In 1998, at age 42, the newly married Kim Cattrall considered how she would manage IVF treatments during the grueling filming schedule for Sex And The City. "Wow, I have 19-hour days on this series, " she recalled thinking. "My Monday morning would start at 4:45 a.m. and go to one or two in the morning. How could I possibly continue to do that, especially in my early 40s?"
IVF itself would be a commitment she wasn't sure she could manage, let alone pregnancy and a baby. It was the first time she really realized she wasn’t going to be a mom. “I thought, ‘I don’t think it is going to happen.’ It was the first moment — it was extraordinary — in my life where I thought, ‘Maybe I’m just not going to do this."
Cattrall says that not having children was a combination of “fate, timing, luck... and destiny.” But the actress also remembers thinking then that she had the opportunity to be a mother in other ways. “I have a place to be a mom here, not a biological mom, but a mom and an auntie and a friend," she said. "And that has really given me so much. As much as I give, I get twofold back.”

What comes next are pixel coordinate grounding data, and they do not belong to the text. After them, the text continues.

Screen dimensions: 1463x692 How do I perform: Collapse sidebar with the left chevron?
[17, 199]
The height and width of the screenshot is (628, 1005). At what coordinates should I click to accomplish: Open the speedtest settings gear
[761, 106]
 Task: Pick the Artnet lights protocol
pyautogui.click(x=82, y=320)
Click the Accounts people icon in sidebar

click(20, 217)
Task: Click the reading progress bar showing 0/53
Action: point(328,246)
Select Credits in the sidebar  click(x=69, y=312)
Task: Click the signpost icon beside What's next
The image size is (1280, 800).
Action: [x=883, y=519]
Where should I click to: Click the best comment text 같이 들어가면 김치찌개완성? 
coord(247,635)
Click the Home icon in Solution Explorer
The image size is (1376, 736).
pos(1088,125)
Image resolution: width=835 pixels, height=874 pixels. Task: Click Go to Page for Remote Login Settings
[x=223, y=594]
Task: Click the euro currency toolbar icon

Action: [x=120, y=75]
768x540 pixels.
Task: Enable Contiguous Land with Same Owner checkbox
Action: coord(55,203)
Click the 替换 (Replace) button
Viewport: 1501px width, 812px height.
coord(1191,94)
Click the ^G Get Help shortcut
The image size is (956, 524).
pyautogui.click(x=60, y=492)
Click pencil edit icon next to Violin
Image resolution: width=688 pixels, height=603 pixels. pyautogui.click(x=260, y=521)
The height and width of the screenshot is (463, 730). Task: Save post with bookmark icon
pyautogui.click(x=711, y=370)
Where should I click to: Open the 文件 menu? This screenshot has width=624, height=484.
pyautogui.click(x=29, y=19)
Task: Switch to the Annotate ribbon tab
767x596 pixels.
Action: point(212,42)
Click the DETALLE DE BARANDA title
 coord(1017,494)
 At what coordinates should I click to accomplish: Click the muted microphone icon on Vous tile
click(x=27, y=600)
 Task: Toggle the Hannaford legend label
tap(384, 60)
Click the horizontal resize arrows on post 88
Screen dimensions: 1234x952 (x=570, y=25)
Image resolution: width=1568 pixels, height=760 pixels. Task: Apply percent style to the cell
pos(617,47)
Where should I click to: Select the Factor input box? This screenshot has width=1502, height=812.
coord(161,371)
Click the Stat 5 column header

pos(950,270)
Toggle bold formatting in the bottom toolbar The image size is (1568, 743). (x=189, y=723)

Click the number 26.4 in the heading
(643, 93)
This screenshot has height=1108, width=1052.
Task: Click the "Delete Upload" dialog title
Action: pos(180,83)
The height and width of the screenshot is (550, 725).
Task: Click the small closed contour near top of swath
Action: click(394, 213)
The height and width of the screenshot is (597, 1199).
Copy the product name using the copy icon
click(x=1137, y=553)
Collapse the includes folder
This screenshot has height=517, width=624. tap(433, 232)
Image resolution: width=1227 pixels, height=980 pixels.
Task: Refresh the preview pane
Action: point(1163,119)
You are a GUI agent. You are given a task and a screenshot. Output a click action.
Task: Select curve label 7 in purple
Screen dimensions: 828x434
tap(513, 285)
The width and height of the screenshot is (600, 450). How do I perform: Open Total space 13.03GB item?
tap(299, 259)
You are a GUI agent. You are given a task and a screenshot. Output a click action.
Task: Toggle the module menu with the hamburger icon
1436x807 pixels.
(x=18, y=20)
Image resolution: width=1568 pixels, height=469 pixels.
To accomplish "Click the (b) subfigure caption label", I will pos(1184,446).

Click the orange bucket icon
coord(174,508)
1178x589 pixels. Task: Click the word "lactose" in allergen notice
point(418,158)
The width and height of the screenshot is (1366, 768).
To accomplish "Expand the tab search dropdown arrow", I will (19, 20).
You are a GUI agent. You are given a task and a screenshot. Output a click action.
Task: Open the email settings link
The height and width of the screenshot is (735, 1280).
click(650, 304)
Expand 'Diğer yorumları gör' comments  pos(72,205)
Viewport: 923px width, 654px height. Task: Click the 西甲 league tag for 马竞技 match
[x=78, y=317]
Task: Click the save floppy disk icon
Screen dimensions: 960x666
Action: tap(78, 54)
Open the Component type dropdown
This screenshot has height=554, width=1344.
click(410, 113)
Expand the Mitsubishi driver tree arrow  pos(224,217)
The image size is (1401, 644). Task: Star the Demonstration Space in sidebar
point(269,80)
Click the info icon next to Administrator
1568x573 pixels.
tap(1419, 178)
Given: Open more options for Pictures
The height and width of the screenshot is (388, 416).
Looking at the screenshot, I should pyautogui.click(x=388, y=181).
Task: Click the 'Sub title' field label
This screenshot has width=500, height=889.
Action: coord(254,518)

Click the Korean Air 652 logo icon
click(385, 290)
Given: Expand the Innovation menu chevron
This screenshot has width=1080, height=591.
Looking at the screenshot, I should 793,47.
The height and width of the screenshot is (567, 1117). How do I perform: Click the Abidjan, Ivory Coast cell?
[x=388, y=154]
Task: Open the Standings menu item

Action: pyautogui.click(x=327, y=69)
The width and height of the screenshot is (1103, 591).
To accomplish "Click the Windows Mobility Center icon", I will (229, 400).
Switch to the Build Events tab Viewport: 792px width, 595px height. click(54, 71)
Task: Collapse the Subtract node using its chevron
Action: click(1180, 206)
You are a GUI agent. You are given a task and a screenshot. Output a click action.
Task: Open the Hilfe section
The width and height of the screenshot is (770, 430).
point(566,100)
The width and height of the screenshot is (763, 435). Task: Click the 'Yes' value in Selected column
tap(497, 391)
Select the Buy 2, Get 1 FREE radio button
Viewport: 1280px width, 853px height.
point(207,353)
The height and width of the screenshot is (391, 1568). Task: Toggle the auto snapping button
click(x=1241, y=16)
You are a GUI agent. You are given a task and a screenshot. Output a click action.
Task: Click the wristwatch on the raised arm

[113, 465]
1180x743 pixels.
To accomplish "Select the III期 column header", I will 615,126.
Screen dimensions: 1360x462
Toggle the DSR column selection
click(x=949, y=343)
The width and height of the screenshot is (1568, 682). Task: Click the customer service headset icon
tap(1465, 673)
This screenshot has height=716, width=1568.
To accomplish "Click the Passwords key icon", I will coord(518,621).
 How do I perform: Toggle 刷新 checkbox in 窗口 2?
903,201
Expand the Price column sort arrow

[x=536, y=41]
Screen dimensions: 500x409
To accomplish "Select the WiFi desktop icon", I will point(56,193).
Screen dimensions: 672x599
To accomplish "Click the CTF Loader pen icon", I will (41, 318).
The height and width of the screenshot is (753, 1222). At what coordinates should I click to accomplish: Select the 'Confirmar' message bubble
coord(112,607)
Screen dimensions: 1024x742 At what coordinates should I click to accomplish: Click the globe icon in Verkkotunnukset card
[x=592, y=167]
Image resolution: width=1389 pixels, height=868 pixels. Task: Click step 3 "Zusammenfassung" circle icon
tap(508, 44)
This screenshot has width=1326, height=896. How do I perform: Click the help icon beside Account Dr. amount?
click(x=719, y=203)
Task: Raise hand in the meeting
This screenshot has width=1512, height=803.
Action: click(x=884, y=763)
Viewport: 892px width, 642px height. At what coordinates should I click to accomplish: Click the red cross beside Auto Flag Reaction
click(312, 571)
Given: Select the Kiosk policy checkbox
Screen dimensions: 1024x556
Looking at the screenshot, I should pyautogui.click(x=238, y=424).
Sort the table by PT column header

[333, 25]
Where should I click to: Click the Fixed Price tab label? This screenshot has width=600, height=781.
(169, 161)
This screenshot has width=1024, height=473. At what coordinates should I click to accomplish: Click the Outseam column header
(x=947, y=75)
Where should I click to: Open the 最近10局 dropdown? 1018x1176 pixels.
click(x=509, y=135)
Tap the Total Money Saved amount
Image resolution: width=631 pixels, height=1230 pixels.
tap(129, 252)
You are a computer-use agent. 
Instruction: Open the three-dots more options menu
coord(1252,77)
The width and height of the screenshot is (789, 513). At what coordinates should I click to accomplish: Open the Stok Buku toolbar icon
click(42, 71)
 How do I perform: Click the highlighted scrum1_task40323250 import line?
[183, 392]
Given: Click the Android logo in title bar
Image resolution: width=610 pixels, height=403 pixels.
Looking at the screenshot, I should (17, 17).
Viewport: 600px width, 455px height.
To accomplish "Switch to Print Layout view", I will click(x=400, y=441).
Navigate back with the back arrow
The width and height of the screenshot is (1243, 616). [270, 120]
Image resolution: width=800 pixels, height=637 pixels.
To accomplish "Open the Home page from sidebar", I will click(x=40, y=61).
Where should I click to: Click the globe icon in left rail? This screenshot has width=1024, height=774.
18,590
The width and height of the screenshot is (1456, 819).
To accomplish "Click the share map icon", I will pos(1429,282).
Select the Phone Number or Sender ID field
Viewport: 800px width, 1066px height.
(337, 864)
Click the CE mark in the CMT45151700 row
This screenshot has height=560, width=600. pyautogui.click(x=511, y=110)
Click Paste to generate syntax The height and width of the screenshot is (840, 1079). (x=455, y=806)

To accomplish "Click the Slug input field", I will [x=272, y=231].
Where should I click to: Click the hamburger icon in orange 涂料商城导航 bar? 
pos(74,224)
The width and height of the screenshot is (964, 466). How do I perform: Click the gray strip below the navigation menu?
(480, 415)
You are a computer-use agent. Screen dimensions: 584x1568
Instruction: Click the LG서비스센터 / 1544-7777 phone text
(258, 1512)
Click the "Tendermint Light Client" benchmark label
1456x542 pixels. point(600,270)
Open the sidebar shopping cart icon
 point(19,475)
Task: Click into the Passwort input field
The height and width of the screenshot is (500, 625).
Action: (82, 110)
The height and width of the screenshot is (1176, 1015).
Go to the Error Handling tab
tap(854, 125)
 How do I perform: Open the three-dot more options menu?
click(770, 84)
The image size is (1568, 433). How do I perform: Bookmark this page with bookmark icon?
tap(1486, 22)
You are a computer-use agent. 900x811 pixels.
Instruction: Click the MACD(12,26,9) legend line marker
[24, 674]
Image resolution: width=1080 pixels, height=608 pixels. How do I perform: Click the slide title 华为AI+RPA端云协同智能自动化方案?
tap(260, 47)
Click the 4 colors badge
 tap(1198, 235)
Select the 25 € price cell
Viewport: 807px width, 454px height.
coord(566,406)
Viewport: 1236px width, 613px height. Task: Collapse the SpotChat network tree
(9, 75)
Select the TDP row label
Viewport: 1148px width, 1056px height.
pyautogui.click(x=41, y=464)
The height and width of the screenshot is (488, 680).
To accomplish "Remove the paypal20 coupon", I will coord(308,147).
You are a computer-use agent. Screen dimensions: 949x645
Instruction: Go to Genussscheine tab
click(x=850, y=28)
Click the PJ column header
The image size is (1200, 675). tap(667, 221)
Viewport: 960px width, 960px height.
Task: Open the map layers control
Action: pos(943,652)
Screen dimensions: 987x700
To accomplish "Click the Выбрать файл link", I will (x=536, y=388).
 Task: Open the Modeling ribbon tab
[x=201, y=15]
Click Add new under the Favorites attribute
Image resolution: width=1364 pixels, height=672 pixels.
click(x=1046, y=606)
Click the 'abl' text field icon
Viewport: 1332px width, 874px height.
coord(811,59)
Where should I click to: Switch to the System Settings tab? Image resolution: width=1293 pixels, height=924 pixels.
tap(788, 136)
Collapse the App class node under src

Two years ago, Cattrall shared her experience as another kind of mother on the BBC, stating:
"I am not a biological parent, but I am a parent. I have young actors and actresses that I mentor, I have nieces and nephews that I am very close to. There is a way to become a mother in this day and age which doesn't include your name on the child's birth certificate. You can express that maternal side, very clearly, very strongly. It feels very satisfying.".
And in 2010, she told the London Evening Standard that she doesn't feel sad about not having kids. "It's fine, it really is. I'm a pretty good auntie and I have a lot of friends with kids."